The status of trade fairs in Germany—a look at the current environment
LEIPZIG, Germany: It is no secret that the 39th edition of the International Dental Show (IDS) will look vastly different to previous iterations. The record 160,095 international visitors that attended IDS 2019 will be greatly reduced owing to COVID-19 travel restrictions, though a hybrid approach will mean more people than ever will participate virtually rather than in person. Nevertheless, there remains a high level of demand for physical trade fairs to return and for Germany to re-establish itself as the international leader in this field.
Let’s start with the good news. Presently, a majority of the German population has been fully vaccinated against COVID-19, significantly decreasing their likelihood of developing a symptomatic form of the disease. In addition, there exists an undeniable appetite for in-person trade fairs to return. A recent survey of its customers conducted by Messe Frankfurt, the world’s largest trade fair organiser, found that 97% still saw the in-person component as an essential part of such events.
For those who do travel to Cologne for in-person participation, comprehensive hygiene protocols and sanitation measures will be in place to offer exhibitors and visitors a safe exhibition experience. The wearing of face masks is mandatory, and people with COVID-19 symptoms—coughing, sniffles, loss of smell or taste, fever, etc.—are not allowed to enter the exhibition grounds.
In addition, Koelnmesse’s #B-SAFE4business concept—which was demonstrated as a prototype before the press late last year—includes a comprehensive catalogue of protective hygiene measures designed to reduce the risk of SARS-CoV-2 transmission. Personalised tickets and contactless identity checks and bag searches at the entrances will be available, while trained personnel will be present to ensure that all hygiene regulations can be easily observed and followed at each exhibitor’s stand. Visitors to IDS 2021 will also be required to install the eGuard mobile application, which is designed to guide visitors so that they can best avoid crowds and maintain appropriate social distancing.

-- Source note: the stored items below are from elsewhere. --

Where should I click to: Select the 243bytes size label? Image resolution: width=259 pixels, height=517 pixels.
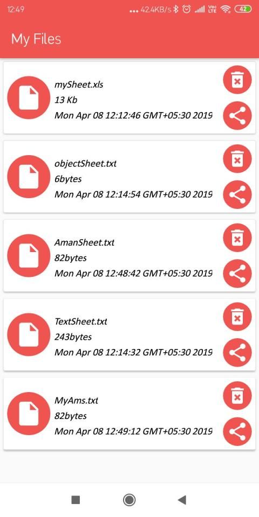tap(73, 337)
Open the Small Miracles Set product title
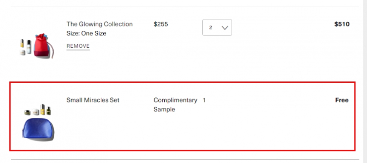The image size is (367, 163). [93, 100]
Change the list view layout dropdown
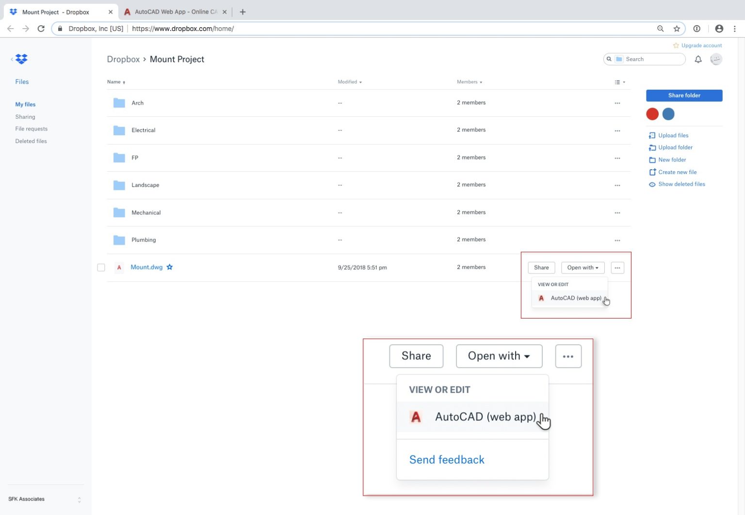The width and height of the screenshot is (745, 515). pos(620,82)
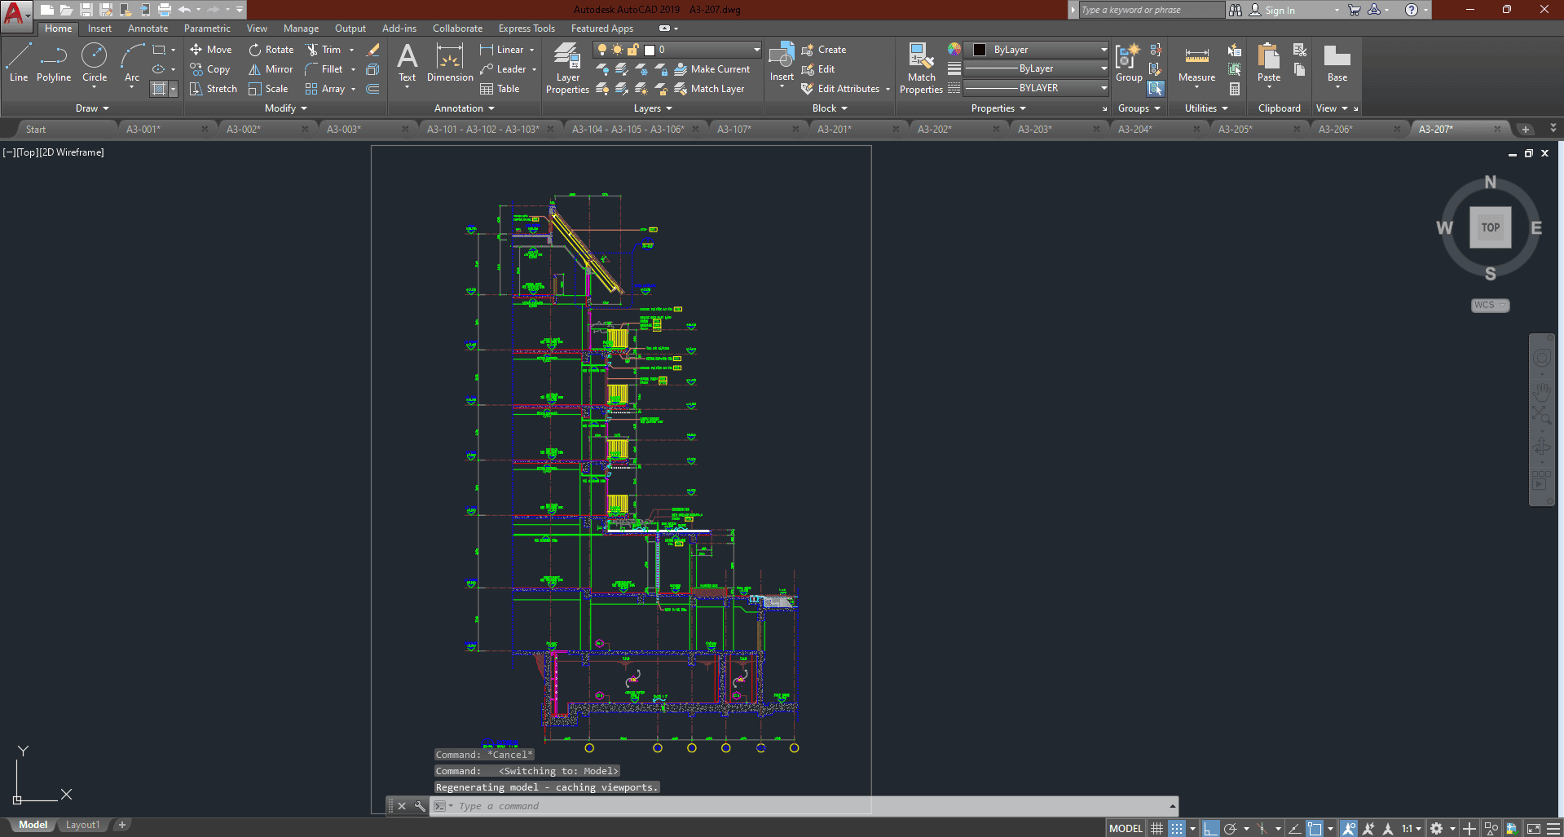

Virtual participation a point of emphasis
Of course, travel restrictions and the limited availability of vaccines has meant that the Association of the German Dental Industry (VDDI) and Koelnmesse—the joint convenors of IDS—have had to make some key changes to how IDS 2021 can be experienced by those who cannot, or choose not to, attend in person. Chief among these is a hybrid approach powered by the free digital platform IDSconnect, which the organisers hope will make IDS 2021 a successful event online as well as offline.
“In tandem with the physical exhibition, IDSconnect will offer information on products and system solutions and will enable the streaming of webinars, press conferences, events and one-to-one conversations with clients,” Markus Oster, business unit manager of trade fair management at Koelnmesse, told DTI earlier this year. “This will facilitate a consistent international reach combined with a successful trade fair experience.”
The road to recovery
Five of the top ten highest-grossing trade fair companies are headquartered in Germany, and it is important to note just how severe the impact of the COVID-19 pandemic has been on this industry. According to the Association of the German Trade Fair Industry (AUMA), just 114 of the 355 trade fairs planned in Germany in 2020 were able to take place, and this year, the first in-person congress was only held in June.

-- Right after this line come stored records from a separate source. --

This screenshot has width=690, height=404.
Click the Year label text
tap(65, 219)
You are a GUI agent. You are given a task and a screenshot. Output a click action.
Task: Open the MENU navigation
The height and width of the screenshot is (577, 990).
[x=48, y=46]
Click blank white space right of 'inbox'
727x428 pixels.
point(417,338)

“Even if the first on-site trade fairs do not have the same dimensions and level of global internationality as in the past, the main thing is that we return to the scene as soon as possible” – Oliver Frese, Koelnmesse
The dearth of activity led to many leading trade fair facilitators suffering extensive financial losses, and AUMA stated that overall trade fair business in Germany fell by approximately 70% during 2020. Koelnmesse, for example, recorded a turnover of €94.3 million for the year—less than a quarter of the €413 million it generated in 2019. This, in turn, led the company to declare a net loss of €109.6 million for 2020, and it expects to incur sizeable losses once more in 2021.
Though IDS 2021 is expected to have around 830 companies from over 56 countries exhibiting, there are a number of notable absences that will undoubtedly be felt. Stalwarts, including Dentsply Sirona, Nobel Biocare and Ivoclar Vivadent, have elected not to participate this year. Walter Petersohn, chief commercial officer at Dentsply Sirona, explained that a major factor for his company’s withdrawal was the lack of the “absolute planning certainty” needed to prepare for such a show.
Regardless, there is a sense of optimism that surrounds IDS 2021 and what its success could mean for the future of trade fairs in Germany.
“Even if the first on-site trade fairs do not have the same dimensions and level of global internationality as in the past, the main thing is that we return to the scene as soon as possible,” said Oliver Frese, chief operating officer at Koelnmesse, at a press conference in May.
“In recent months, we have been even more dedicated than ever to developing hybrid and digital trade show experiences all the way through to a year-round online presence for our trade fair brands,” he added.